Trovare un accordo per sbloccare l’impasse relativa alla realizzazione della linea ferroviaria ad alta velocità Torino-Lione, porre fine alle proteste in Val di Susa e consentire un regolare svolgimento dei Giochi olimpici invernali di Torino 2006 non era un’impresa facile. Ieri, il tavolo istituzionale di Palazzo Chigi guidato dal vicepremier Gianfranco Fini e dal sottosegretario alla presidenza del Consiglio, Gianni Letta, con i ministri Pisanu, Lunardi, Storace e La Malfa ha convinto i rappresentanti delle Comunità montane e i sindaci della Valle a convenire su un’intesa articolata in cinque punti in modo da riportare il territorio valsusino sul sentiero della legalità e della normalità.

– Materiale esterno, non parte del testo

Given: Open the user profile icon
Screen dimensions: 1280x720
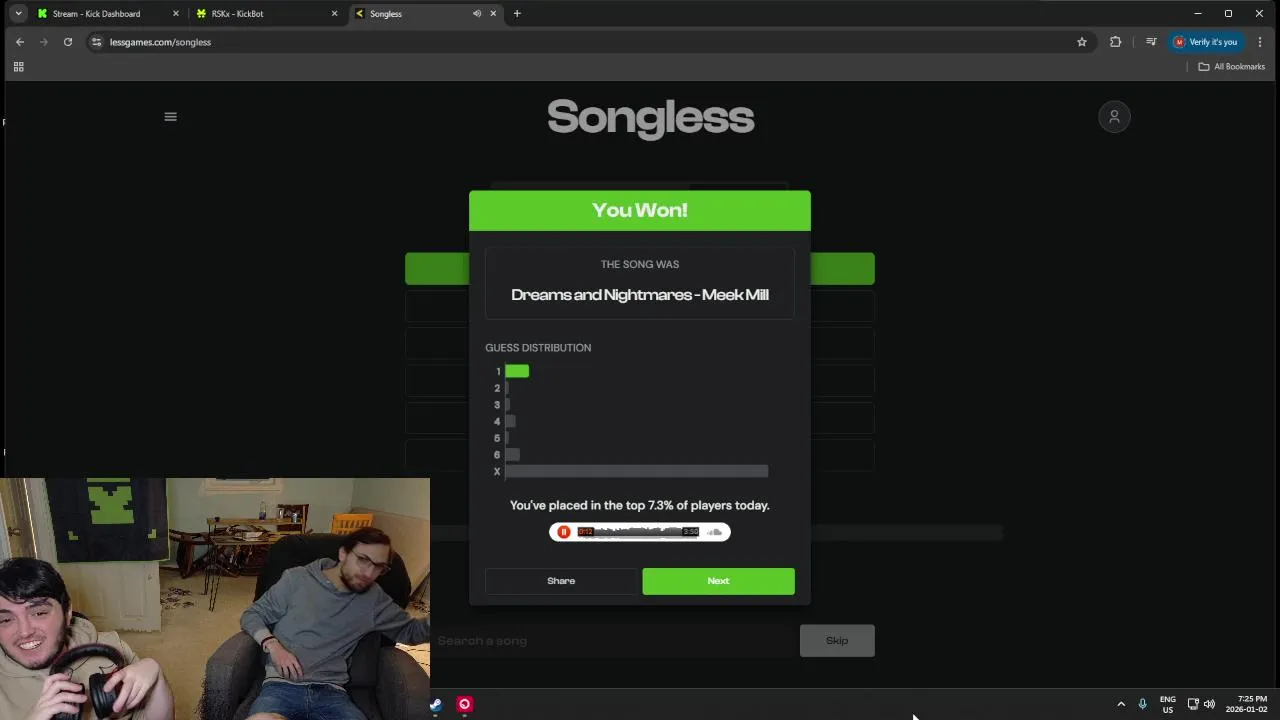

In particolare, i partecipanti si sono accordati per la consegna del cantiere di Venaus alla Ltf, l’impresa che dovrà eseguire i lavori, e per l’avvio di una procedura straordinaria di «valutazione di impatto ambientale» per la galleria che dovrà essere scavata nei pressi del comune piemontese. Il Tavolo di Palazzo Chigi assumerà una valenza istituzionale. È inoltre previsto il potenziamento dell’Osservatorio, istituito nello scorso agosto al ministero delle Infrastrutture, che sarà guidato da una personalità di prestigio, al momento non ancora individuata. Lo scavo della galleria di Venaus inizierà al termine della procedura straordinaria e dopo che l’Osservatorio avrà presentato la sua relazione conclusiva.
L’inizio dei lavori è previsto per il prossimo maggio quando sarà disponibile la trivella necessaria per la costruzione del tunnel. Nel frattempo, potranno essere effettuati tutti gli approfondimenti del caso per ripristinare il clima di fiducia tra istituzioni e cittadini. Ma, soprattutto, dovrebbe essere garantito un tranquillo svolgimento alle Olimpiadi invernali anche se il sottosegretario ai Beni Culturali Pescante ha detto che continua a «sudare freddo». «Il tavolo istituzionale sarà un luogo di confronto strategico per conseguire importanti obiettivi», ha precisato il sottosegretario Gianni Letta. «È un’intesa che consente di rasserenare gli animi», gli ha fatto eco il ministro Pisanu.
Eppure ieri mattina questo successo diplomatico appariva una meta irraggiungibile. «Non siamo venuti qui per ascoltare i soliti “bla bla“ dei politici», aveva dichiarato l’agguerrito presidente della Comunità montana Bassa Val di Susa, Antonio Ferrentino, entrando a Palazzo Chigi. E in apertura di riunione, Letta ha «tirato le orecchie» proprio ai sindaci della Valle sostenendo che non avrebbero dovuto mettersi a capo alle manifestazioni contro il governo indossando la fascia tricolore. Ribadita, quindi, l’istituzionalità del Tavolo come organo di confronto tra rappresentanti dello Stato. Il clima è stato disteso e tutti i sindaci (ad eccezione di quello di Venaus Durbiano) hanno riconosciuto all’esecutivo la tempestività nel convocare la riunione e anche i meriti delle forze dell’ordine nella gestione della vicenda. A questo proposito, il ministro degli Interni, Giuseppe Pisanu, ha sottolineato che il vero problema non era costituito dai manifestanti, ma dagli eversori infiltrati che hanno potuto guidare la rivolta in virtù del suo carattere spontaneo. Il vicepremier Fini, sostenuto dal governatore Bresso e dal sindaco di Torino Chiamparino, ha ripetuto che il progetto Tav dovrà andare avanti. All’Osservatorio sarà affidato il compito di mediare tra le varie istanze.
La parola ora passa ai cittadini della Valle di Susa che dovranno ratificare l’intesa. E le strumentalizzazioni demagogiche di sicuro avranno il loro peso. Ma su questo punto il presidente della Camera, Pier Ferdinando Casini, è stato chiaro. «Dopo che per anni i governi hanno giustamente lavorato per convincere l’Europa a passare per l’Italia e non a bypassarla, adesso c’è chi ritiene giusto bloccare strade e distruggere impianti. E la sinistra applaude. Noi siamo per la difesa della legalità e per tenere l’Italia in Europa», ha detto.